So if you believe "raionalism" is #2 above, and this is a good thing, you can surely extrapolate this to meaning there will eventually be only 1 of anything in the world - a single soft drink we all only buy, a single type of car, etc. I don't think this will be a nice place to live.

Left uncontrolled, #2 will eventually remove much of the choice and freedom in the world, thereby harming the greatest thing about the US, #1.

Re:Hmm (5, Insightful)

SerpentMage (13390) | more than 12 years ago | (#4031476)

I think the problem with American culture is that it tends suck you in and forget about the others.

Let me give you an example. In the US there is a wine company that sells itself as Cabris, which is actually a region in France that is know to sell a good white wine. Well the American company took advantage of this to "con" people. The French region on the other hand has problems now because people get confused by the marketing message.

The problem of American culture is not the American's themselves, but the companies that take advantage of situations. Corporations in their quest for profits and bigger market share do not care a rat's butt about culture. Just more money. And in the past that has not been a problem. But now in a global economy that is a problem. Since it means some things will be lost, even though they should not be.

The American corporations are just too damm efficient at taking over the world. Result is hatred. Whenever you see people hating America, do you see people hating individual American's? Nope just icons, flag, McDonalds, jeans, etc.
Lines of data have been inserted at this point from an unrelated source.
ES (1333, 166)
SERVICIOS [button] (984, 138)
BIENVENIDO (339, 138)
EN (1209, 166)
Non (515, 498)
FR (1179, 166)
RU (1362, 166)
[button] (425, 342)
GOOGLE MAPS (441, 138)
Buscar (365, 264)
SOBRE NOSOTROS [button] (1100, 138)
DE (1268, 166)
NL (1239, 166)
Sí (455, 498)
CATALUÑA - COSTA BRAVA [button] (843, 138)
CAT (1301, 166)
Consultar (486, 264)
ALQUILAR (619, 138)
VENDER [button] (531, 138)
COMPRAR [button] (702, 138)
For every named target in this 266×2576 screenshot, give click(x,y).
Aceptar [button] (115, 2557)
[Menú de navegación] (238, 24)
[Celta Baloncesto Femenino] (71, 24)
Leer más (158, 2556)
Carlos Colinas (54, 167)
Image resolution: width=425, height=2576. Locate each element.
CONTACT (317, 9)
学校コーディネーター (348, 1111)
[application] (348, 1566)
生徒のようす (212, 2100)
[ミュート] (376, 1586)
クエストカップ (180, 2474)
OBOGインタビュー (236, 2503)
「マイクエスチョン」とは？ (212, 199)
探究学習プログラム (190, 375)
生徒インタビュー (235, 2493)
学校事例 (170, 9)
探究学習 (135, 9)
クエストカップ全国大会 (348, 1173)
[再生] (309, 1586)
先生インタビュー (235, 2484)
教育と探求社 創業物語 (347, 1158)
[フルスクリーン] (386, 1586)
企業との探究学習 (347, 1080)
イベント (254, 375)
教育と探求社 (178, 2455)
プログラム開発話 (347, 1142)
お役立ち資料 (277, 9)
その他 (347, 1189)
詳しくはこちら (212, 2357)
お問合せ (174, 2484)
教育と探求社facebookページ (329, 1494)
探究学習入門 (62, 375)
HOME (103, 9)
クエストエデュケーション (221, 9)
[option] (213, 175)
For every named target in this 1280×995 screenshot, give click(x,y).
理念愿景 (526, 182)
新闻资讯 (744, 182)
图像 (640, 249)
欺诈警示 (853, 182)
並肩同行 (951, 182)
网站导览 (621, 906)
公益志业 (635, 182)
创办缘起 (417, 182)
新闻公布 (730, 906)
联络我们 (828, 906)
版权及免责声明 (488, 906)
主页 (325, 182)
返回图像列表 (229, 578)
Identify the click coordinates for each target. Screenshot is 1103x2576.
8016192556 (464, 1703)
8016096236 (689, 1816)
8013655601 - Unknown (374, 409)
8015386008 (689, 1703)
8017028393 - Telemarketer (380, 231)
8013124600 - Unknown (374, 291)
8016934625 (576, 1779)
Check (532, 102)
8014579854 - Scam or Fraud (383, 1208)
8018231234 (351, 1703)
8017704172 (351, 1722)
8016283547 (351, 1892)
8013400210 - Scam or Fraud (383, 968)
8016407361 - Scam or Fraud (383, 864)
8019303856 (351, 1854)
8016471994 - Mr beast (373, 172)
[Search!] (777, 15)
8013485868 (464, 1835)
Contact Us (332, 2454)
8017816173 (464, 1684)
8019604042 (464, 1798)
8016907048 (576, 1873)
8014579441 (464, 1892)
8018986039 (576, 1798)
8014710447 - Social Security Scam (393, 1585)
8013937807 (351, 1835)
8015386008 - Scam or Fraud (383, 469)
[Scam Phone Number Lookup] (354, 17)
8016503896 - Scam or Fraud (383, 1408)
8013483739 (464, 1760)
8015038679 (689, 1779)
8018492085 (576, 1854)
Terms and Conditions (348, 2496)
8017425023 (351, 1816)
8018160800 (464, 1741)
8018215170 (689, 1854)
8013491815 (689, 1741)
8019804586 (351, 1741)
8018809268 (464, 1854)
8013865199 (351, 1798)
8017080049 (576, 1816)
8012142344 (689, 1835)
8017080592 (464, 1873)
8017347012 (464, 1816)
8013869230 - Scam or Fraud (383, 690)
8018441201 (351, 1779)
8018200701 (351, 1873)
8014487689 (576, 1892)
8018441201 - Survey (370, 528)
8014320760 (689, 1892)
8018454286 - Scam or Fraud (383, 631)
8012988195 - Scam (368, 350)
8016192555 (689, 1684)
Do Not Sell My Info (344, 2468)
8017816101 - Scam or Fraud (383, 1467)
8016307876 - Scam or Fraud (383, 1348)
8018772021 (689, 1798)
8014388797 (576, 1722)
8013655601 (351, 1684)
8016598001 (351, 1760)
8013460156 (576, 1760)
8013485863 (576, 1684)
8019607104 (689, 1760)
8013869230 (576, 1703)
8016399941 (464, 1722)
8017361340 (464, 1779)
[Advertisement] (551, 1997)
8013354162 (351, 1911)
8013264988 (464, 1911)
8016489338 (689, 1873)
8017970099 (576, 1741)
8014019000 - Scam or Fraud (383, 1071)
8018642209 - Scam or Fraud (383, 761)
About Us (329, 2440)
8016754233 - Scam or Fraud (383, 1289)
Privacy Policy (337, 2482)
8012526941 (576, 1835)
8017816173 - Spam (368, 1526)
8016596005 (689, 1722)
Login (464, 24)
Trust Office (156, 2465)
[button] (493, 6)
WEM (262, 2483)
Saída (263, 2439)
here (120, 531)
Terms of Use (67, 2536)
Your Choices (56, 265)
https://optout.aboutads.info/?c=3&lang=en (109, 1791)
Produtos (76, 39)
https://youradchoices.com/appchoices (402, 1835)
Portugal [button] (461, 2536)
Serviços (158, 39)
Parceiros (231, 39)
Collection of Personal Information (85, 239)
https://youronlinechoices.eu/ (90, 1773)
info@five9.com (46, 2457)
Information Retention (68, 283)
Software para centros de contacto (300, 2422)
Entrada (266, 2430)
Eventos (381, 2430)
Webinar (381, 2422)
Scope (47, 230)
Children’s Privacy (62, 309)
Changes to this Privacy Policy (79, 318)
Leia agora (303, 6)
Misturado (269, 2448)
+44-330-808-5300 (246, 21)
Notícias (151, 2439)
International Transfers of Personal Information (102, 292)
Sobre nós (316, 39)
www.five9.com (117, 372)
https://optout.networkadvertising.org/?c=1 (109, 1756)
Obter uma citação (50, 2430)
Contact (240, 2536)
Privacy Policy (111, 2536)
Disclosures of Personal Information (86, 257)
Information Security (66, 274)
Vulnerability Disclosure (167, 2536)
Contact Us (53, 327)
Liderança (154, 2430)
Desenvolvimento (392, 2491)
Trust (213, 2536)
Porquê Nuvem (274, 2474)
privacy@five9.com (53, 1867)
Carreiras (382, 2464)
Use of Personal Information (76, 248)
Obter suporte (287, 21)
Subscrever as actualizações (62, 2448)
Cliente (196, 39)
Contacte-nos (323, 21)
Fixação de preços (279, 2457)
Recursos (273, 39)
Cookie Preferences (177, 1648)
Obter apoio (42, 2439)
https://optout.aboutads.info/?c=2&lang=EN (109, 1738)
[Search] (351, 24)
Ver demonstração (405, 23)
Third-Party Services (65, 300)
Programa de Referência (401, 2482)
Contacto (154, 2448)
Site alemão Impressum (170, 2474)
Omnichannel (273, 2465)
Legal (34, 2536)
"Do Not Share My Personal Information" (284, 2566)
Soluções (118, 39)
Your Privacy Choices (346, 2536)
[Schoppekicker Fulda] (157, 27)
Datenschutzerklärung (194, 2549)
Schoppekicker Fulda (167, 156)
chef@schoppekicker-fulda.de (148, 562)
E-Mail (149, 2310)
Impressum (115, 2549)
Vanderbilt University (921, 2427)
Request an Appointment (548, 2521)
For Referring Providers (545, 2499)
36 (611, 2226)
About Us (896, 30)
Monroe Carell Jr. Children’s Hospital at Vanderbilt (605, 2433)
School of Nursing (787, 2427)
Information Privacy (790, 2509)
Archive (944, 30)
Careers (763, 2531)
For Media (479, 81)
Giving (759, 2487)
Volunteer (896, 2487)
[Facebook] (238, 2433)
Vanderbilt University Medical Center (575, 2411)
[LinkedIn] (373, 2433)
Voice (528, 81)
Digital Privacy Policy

I think that the challenge of this century will not be tech, or political, but social. This century will be the century when humanity is tested to see if we can truly live together! Or if we are doomed to be fighting each other. We have the technology to destroy each other and we have the means to live together.

Re:Hmm (1)

DNS-and-BIND (461968) | more than 12 years ago | (#4031501)

Uh-huh...like any American knows what Cabris is.

Waitasec. (3, Funny)

vavenger (177469) | more than 12 years ago | (#4031302)

Bhutan's top 10 cable channels. [pbs.org]

They mean to tell me that they get HBO in friggin' Bhutan? I can't even get it in Canada!

Re:Waitasec. (1)

Kwikymart (90332) | more than 12 years ago | (#4031326)

You are forgetting the nicest, most magical four letter acronym of them all: CRTC.

Re:Waitasec. (1)

hazyshadeofwinter (529262) | more than 12 years ago | (#4031417)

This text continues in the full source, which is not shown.